Novel Regulation of Adenylyl Cyclases by Direct Protein-Protein Interactions: Insights from Snapin and Ric8a

Abstract

Adenosine 3′,5′-cyclic mononucleotide (cAMP) is one of the most important second messengers which govern cellular signal transductions. Adenylyl cyclases (ACs), which are cAMP-synthesizing enzymes, are responsible for cAMP production during extracellular stimulation or intracellular metabolic alteration. In mammals, 9 transmembrane ACs and 1 soluble AC have been identified and characterized. In the past 2 decades, the biochemical properties of these ACs have been extensively studied.

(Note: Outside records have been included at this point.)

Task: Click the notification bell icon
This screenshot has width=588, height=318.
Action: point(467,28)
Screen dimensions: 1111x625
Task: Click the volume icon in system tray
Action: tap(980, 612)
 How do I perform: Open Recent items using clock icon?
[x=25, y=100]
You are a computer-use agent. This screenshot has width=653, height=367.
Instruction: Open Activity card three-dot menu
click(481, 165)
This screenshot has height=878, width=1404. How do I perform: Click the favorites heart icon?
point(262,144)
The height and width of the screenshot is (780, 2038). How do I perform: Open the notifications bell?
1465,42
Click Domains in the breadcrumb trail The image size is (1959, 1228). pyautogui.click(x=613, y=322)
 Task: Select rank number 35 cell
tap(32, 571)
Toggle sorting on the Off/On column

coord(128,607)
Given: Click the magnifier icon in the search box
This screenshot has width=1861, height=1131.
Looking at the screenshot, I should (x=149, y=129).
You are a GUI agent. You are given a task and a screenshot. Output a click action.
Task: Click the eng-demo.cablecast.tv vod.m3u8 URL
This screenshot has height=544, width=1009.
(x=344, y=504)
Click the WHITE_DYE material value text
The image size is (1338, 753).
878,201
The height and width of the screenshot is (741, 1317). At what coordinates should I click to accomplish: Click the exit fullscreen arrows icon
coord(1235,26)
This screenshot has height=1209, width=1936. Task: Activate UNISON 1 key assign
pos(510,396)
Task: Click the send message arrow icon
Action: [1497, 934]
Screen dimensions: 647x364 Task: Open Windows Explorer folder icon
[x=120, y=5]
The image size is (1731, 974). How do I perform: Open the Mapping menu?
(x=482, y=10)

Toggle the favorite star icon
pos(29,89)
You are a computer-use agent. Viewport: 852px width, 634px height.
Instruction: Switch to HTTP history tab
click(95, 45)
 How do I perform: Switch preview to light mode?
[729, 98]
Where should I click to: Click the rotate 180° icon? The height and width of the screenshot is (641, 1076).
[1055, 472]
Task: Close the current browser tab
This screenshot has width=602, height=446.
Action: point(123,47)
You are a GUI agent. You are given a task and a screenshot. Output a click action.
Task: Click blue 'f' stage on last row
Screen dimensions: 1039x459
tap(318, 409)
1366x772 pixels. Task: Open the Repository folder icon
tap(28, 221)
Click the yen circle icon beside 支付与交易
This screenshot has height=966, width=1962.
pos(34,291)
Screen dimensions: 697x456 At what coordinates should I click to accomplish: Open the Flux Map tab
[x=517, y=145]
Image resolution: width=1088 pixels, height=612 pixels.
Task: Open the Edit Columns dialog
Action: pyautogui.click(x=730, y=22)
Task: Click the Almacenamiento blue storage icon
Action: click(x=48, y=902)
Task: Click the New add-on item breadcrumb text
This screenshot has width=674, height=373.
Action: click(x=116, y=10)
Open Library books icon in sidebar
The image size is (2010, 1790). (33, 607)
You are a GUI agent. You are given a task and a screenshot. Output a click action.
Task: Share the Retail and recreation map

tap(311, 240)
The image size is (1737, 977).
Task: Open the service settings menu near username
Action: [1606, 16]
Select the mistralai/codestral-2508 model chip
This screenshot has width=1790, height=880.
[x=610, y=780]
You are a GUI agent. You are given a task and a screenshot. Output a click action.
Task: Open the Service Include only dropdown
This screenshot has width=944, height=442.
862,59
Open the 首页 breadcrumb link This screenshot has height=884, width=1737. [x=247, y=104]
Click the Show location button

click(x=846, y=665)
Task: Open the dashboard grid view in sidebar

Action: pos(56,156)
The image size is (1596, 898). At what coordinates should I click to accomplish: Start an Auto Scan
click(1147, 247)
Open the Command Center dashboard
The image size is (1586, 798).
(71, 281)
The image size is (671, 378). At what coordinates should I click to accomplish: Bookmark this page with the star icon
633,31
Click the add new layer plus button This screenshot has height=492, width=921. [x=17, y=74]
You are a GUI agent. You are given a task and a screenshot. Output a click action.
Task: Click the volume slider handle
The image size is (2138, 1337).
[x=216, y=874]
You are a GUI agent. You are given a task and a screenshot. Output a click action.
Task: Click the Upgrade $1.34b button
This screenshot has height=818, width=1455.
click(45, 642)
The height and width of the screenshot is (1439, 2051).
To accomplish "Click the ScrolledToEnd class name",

Genetic knockout and transgenic overexpression mouse models of at least 6 ACs have been produced, revealing their specific in vivo functions. An awareness of the importance of microdomains and cellular compartmentation for selective AC regulation has also been fostered. Most intriguingly, a handful of novel AC-binding proteins have recently been reported. Selective binding of ACs to their binding partners allows the precise compartmentalization of ACs and permits unique regulation. Based on recent studies on AC-interacting proteins (particularly Snapin and Ric8a), this review focuses on the importance and possible involvement of AC-interacting proteins in (1) the association of the cAMP signaling pathway with various cellular machineries and (2) the coordination of tightly regulated cAMP signaling by other signaling molecules.